Las buenas previsiones de turismo para este verano se están cumpliendo. El sector hotelero de Aragón ha tenido uno de los mejores julios que se recuerdan, con cifras próximas a los máximos históricos alcanzados en 2019. Los establecimientos de la comunidad registraron el pasado mes, el que marca el inicio de la temporada estival, una ocupación media del 45,9%, la segunda más alta de una serie histórica que se inicia en 1999. Solo en 2008, el año de la celebración de la Expo de Zaragoza, se alcanzó una mayor tasa (48,2%).

Así lo recogen los datos de la Coyuntura Turística Hotelera que publicó ayer el Instituto Nacional de Estadística (INE). Aragón tuvo un total de 580.680 pernoctaciones en el séptimo mes del año, lo que mejora ligeramente la buena cifra alcanzada el año pasado (5.568 noches más). El número de viajeros llegó a 286.801, un 1,8% más en términos anuales.

Los datos de estancias y turistas son los terceros mejores se la serie estadística para este mes, tras los de 2019 (565.259 noches y 293.303 viajeros) y 2018 (590.750 y 287.411). El comportamiento ha sido similar en las tres provincias.

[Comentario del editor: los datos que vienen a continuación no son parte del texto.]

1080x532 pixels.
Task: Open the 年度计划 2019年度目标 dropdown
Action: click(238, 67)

En Huesca, principal destino turístico de la comunidad en verano, tuvo 260.171 pernoctacoines hoteleras, una cifra muy similar a la del año pasado (260.003) y próxima al récord que anotó en 2021 (263.315).

 Moderación de precios

Los precios de los hoteles aragoneses moderaron su escalada coincidiendo con las vacaciones de verano, al subir un 4,1% en julio, la cifra más baja de los últimos 26 meses, un incremento que en el conjunto de España se situó en un 6,2%. La facturación media diaria de los establecimientos por cada habitación ocupada (ADR) es de 70,17 euros en la comunidad (128,8 a nivel nacional), lo que supone un aumento del 6,4% respecto al mismo mes de 2022. En relación a julio de 2019, cuando se alcanzó el récord de viajeros, la cifra de ingresos se ha incrementado un 22,8%.

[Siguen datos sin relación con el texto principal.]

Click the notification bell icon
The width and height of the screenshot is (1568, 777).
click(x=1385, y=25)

En España, las pernoctaciones en establecimientos hoteleros superaron durante el mes de julio los 43,1 millones, lo que supone un aumento del 2,5% respecto al mismo mes de 2022, cuando hubo 42,1 millones. Atendiendo a la procedencia, las de los viajeros residentes en el extranjero superan los 15,3 millones, lo que representa un 35,6% del total, mientras que las de los nacionales se sitúan por encima de los 27,7 millones.

El grado de ocupación hotelera en el conjunto del país en julio fue del 70,2% debido al peso del turismo de playa. A su vez, las pernoctaciones en estos establecimientos hoteleros del país se mantuvieron, sin embargo, por debajo de los niveles previos a la pandemia pese a aumentar un 2,5% respecto al mismo mes de 2022.

La estancia media desciende un 0,6% respecto a julio de 2022, situándose en 3,4 pernoctaciones por viajero. Además, entre enero y julio se registraron 192,9 millones de noches consumidas, un 10,8% superior a la de 2022 y ligeramente mayor a la de los siete primeros meses del año 2019.